Extract the lines beginning at the one that holds "Viewport: 1465px width, 738px height." and ending at the final line of the material below, keeping them exact and leaving out all pictures.

__________

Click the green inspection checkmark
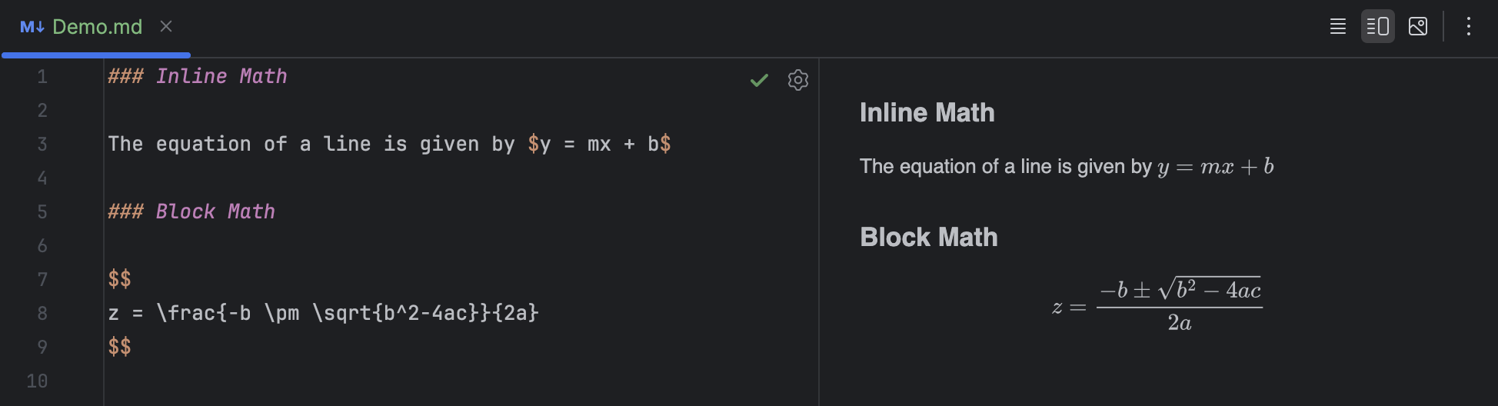 click(x=759, y=80)
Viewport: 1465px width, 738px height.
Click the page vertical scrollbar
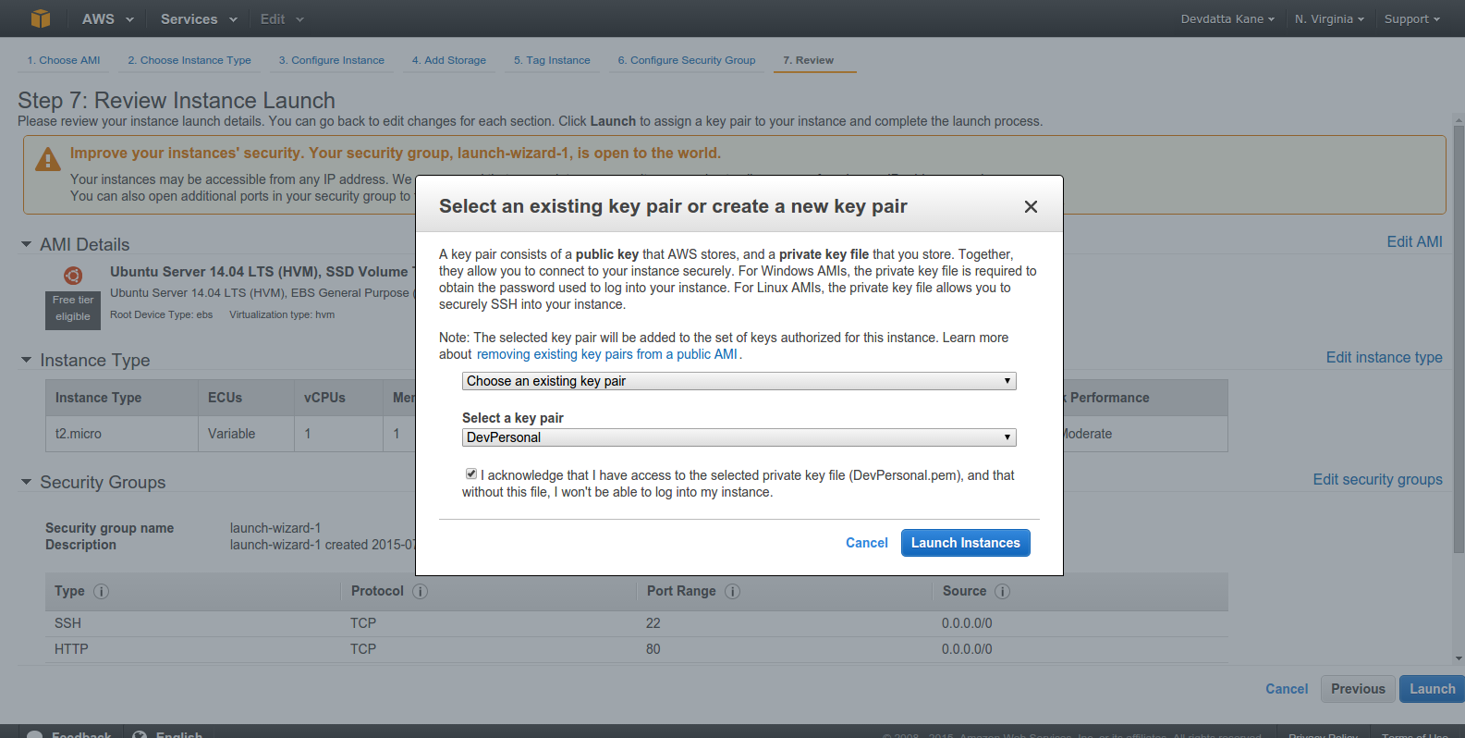1459,390
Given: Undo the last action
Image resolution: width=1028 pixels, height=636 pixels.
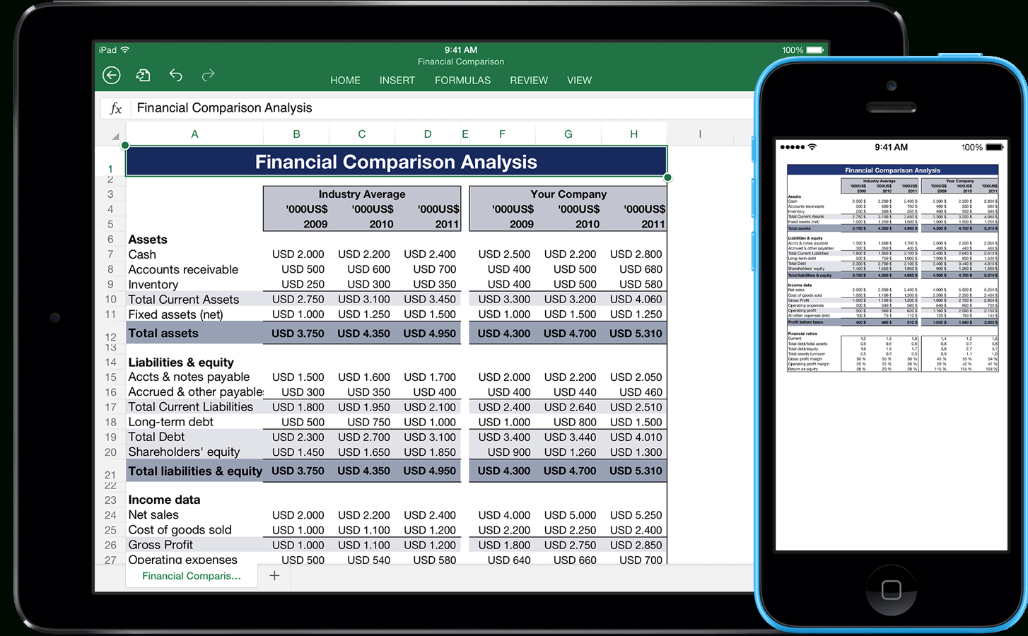Looking at the screenshot, I should [176, 75].
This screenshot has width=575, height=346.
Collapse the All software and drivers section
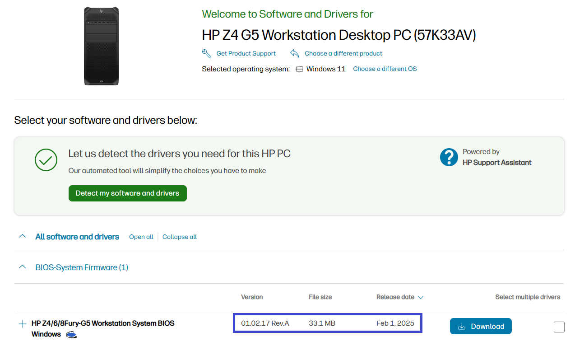22,235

__________

◆ **Result for this task**
Viewport: 1465px width, 738px height.
Click the page vertical scrollbar
1459,390
Given: Undo the last action
Image resolution: width=1028 pixels, height=636 pixels.
Looking at the screenshot, I should [176, 75].
This screenshot has width=575, height=346.
Collapse the All software and drivers section
22,235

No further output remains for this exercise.